#### [Your task]
The full set of records must be printed exactly as given.

*** Opening Information ***

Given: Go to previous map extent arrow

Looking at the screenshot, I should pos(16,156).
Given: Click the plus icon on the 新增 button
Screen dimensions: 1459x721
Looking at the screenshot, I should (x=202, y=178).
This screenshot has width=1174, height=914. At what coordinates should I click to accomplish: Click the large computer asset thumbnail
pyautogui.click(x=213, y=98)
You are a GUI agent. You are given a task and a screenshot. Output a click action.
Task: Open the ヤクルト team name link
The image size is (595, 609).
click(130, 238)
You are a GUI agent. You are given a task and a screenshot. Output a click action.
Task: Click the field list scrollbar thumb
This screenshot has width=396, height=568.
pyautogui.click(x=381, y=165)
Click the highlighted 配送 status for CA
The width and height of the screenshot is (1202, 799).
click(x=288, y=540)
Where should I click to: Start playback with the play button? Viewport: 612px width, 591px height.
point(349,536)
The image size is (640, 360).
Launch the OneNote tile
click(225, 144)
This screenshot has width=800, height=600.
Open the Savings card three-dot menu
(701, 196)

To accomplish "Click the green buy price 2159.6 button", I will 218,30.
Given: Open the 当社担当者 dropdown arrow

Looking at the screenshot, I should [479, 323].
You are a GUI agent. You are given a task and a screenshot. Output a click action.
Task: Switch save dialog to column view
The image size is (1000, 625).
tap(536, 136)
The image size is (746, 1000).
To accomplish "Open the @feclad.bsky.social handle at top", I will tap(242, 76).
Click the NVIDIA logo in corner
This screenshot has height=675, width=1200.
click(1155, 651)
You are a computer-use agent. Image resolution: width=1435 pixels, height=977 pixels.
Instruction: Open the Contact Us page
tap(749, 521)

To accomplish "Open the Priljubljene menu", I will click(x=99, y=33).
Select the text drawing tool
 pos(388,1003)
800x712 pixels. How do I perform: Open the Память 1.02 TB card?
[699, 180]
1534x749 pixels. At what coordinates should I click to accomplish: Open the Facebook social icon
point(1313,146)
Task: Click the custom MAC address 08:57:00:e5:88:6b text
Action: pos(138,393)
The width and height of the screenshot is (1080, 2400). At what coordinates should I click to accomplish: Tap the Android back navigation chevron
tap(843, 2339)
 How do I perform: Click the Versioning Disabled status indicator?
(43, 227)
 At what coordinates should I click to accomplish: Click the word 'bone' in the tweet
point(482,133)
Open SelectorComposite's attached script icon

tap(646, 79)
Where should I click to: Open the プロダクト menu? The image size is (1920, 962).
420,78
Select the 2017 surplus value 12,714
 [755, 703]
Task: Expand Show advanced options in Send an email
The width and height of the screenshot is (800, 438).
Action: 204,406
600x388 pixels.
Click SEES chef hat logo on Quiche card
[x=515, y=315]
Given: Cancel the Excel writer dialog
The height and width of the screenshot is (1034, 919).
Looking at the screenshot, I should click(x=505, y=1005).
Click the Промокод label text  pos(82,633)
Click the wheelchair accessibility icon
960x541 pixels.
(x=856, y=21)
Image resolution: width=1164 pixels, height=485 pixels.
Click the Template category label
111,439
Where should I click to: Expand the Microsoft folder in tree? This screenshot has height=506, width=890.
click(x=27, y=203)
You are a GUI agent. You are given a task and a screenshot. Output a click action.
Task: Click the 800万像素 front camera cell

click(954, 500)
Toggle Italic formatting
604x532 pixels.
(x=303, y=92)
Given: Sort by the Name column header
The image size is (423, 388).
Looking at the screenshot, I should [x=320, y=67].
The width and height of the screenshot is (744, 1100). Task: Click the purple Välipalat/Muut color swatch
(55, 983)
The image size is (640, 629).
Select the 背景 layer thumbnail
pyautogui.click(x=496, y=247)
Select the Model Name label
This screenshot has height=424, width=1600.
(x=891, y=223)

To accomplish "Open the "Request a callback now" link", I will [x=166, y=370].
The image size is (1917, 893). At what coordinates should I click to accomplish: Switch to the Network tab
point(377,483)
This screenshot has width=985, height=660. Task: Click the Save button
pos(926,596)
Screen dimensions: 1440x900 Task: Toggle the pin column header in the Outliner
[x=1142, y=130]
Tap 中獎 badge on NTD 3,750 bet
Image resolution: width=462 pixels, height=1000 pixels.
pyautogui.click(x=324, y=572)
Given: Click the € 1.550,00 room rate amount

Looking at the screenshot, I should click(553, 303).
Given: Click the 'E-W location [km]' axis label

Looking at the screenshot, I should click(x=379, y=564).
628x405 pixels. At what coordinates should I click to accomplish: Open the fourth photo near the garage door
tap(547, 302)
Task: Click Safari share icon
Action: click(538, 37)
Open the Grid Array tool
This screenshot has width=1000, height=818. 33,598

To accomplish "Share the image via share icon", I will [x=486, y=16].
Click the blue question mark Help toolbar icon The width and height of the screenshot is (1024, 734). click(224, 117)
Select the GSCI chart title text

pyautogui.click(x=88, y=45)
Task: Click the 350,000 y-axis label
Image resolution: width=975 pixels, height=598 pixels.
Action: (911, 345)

*** Closing Information ***

#### [Completed task]
Given: Go to previous map extent arrow

Looking at the screenshot, I should pos(16,156).
Given: Click the plus icon on the 新增 button
Screen dimensions: 1459x721
Looking at the screenshot, I should (x=202, y=178).
This screenshot has width=1174, height=914. At what coordinates should I click to accomplish: Click the large computer asset thumbnail
pyautogui.click(x=213, y=98)
You are a GUI agent. You are given a task and a screenshot. Output a click action.
Task: Open the ヤクルト team name link
The image size is (595, 609).
click(130, 238)
You are a GUI agent. You are given a task and a screenshot. Output a click action.
Task: Click the field list scrollbar thumb
This screenshot has width=396, height=568.
pyautogui.click(x=381, y=165)
Click the highlighted 配送 status for CA
The width and height of the screenshot is (1202, 799).
click(x=288, y=540)
Where should I click to: Start playback with the play button? Viewport: 612px width, 591px height.
point(349,536)
The image size is (640, 360).
Launch the OneNote tile
click(225, 144)
This screenshot has width=800, height=600.
Open the Savings card three-dot menu
(701, 196)

To accomplish "Click the green buy price 2159.6 button", I will 218,30.
Given: Open the 当社担当者 dropdown arrow

Looking at the screenshot, I should [479, 323].
You are a GUI agent. You are given a task and a screenshot. Output a click action.
Task: Switch save dialog to column view
The image size is (1000, 625).
tap(536, 136)
The image size is (746, 1000).
To accomplish "Open the @feclad.bsky.social handle at top", I will tap(242, 76).
Click the NVIDIA logo in corner
This screenshot has height=675, width=1200.
click(1155, 651)
You are a computer-use agent. Image resolution: width=1435 pixels, height=977 pixels.
Instruction: Open the Contact Us page
tap(749, 521)

To accomplish "Open the Priljubljene menu", I will click(x=99, y=33).
Select the text drawing tool
 pos(388,1003)
800x712 pixels. How do I perform: Open the Память 1.02 TB card?
[699, 180]
1534x749 pixels. At what coordinates should I click to accomplish: Open the Facebook social icon
point(1313,146)
Task: Click the custom MAC address 08:57:00:e5:88:6b text
Action: pos(138,393)
The width and height of the screenshot is (1080, 2400). At what coordinates should I click to accomplish: Tap the Android back navigation chevron
tap(843, 2339)
 How do I perform: Click the Versioning Disabled status indicator?
(43, 227)
 At what coordinates should I click to accomplish: Click the word 'bone' in the tweet
point(482,133)
Open SelectorComposite's attached script icon

tap(646, 79)
Where should I click to: Open the プロダクト menu? The image size is (1920, 962).
420,78
Select the 2017 surplus value 12,714
 [755, 703]
Task: Expand Show advanced options in Send an email
The width and height of the screenshot is (800, 438).
Action: 204,406
600x388 pixels.
Click SEES chef hat logo on Quiche card
[x=515, y=315]
Given: Cancel the Excel writer dialog
The height and width of the screenshot is (1034, 919).
Looking at the screenshot, I should click(x=505, y=1005).
Click the Промокод label text  pos(82,633)
Click the wheelchair accessibility icon
960x541 pixels.
(x=856, y=21)
Image resolution: width=1164 pixels, height=485 pixels.
Click the Template category label
111,439
Where should I click to: Expand the Microsoft folder in tree? This screenshot has height=506, width=890.
click(x=27, y=203)
You are a GUI agent. You are given a task and a screenshot. Output a click action.
Task: Click the 800万像素 front camera cell

click(954, 500)
Toggle Italic formatting
604x532 pixels.
(x=303, y=92)
Given: Sort by the Name column header
The image size is (423, 388).
Looking at the screenshot, I should [x=320, y=67].
The width and height of the screenshot is (744, 1100). Task: Click the purple Välipalat/Muut color swatch
(55, 983)
The image size is (640, 629).
Select the 背景 layer thumbnail
pyautogui.click(x=496, y=247)
Select the Model Name label
This screenshot has height=424, width=1600.
(x=891, y=223)

To accomplish "Open the "Request a callback now" link", I will [x=166, y=370].
The image size is (1917, 893). At what coordinates should I click to accomplish: Switch to the Network tab
point(377,483)
This screenshot has width=985, height=660. Task: Click the Save button
pos(926,596)
Screen dimensions: 1440x900 Task: Toggle the pin column header in the Outliner
[x=1142, y=130]
Tap 中獎 badge on NTD 3,750 bet
Image resolution: width=462 pixels, height=1000 pixels.
pyautogui.click(x=324, y=572)
Given: Click the € 1.550,00 room rate amount

Looking at the screenshot, I should click(553, 303).
Given: Click the 'E-W location [km]' axis label

Looking at the screenshot, I should click(x=379, y=564).
628x405 pixels. At what coordinates should I click to accomplish: Open the fourth photo near the garage door
tap(547, 302)
Task: Click Safari share icon
Action: click(538, 37)
Open the Grid Array tool
This screenshot has width=1000, height=818. 33,598

To accomplish "Share the image via share icon", I will [x=486, y=16].
Click the blue question mark Help toolbar icon The width and height of the screenshot is (1024, 734). click(224, 117)
Select the GSCI chart title text

pyautogui.click(x=88, y=45)
Task: Click the 350,000 y-axis label
Image resolution: width=975 pixels, height=598 pixels.
Action: (911, 345)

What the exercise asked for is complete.